Semantic blind spot in Ruby case statement
… and check why 5600+ Rails engineers read also this
Semantic blind spot in Ruby case statement
Some time ago I’ve stumbled upon an article on case statements in Ruby. The author presents there an example of case statement with ranges:
case number
when (0..3)
'low value'
when (4..7)
'medium value'
when (8..10)
'high value'
else
'invalid value'
end
The ranges actually read well. I’d even write similar case statement myself. And yet an avid mutant user may tell you there’s a “flaw” hidden there. Can you spot it?
Let’s pick one branch of that conditional for a closer look. Be it this one:
when (8..10) then 'high value'
Assume we also have 100% line coverage, reported by simplecov for that example. That’s rather easy to achieve:
def test_high
case_when = lambda do |number|
case number
when (0..3)
'low value'
when (4..7)
'medium value'
when (8..10)
'high value'
else
'invalid value'
end
end
assert_equal 'high value', case_when.call(8)
assert_equal 'high value', case_when.call(9)
assert_equal 'high value', case_when.call(10)
end
What would mutant report here, given that 100% line coverage?
Coverage: 88.00%
That drop of the coverage (as mutant sees it) can be attributed to conditions being shadowed by earlier branches. It doesn’t really matter if the lower-bound of the range in condition is a bit off. The test still pass.
case number
when (0..3)
"low value"
when (4..7)
"medium value"
- when (8..10)
+ when (1..10)
"high value"
else
"invalid value"
end
The mutant gem is a way to automatically detect such semantic gaps:
An automated code review tool, with a side effect of producing semantic code coverage metrics.
Think of mutant as an expert developer that simplifies your code while making sure that all tests pass.
You can perform such code mutations in small scale without mutant — manually.
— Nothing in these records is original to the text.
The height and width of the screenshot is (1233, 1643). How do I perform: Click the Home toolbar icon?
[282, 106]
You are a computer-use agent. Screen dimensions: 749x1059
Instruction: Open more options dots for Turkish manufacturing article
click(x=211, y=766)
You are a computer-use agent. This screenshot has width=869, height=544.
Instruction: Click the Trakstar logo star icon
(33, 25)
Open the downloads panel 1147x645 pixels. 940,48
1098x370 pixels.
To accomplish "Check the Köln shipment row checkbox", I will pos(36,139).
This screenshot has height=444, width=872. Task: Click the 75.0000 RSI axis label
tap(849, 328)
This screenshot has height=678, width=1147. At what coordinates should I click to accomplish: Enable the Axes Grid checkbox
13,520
It’s a matter of changing the lower-bound in range condition and re-rerunning the tests.
def test_high
case_when = lambda do |number|
case number
when (0..3)
'low value'
when (0..7)
'medium value'
when (0..10)
'high value'
else
'invalid value'
end
end
assert_equal 'high value', case_when.call(8)
assert_equal 'high value', case_when.call(9)
assert_equal 'high value', case_when.call(10)
end
So what’s the semantically reduced case statement, that passes under mutant’s scrutiny?
It appears to be this one:
case
when number < 0
'invalid value'
when number <= 3
'low value'
when number <= 7
'medium value'
when number <= 10
'high value'
else
'invalid value'
end
Would you call it a good middle ground? Is the case statement still useful in this form?
You can find the code used in this post on my github.
Happy mutation testing!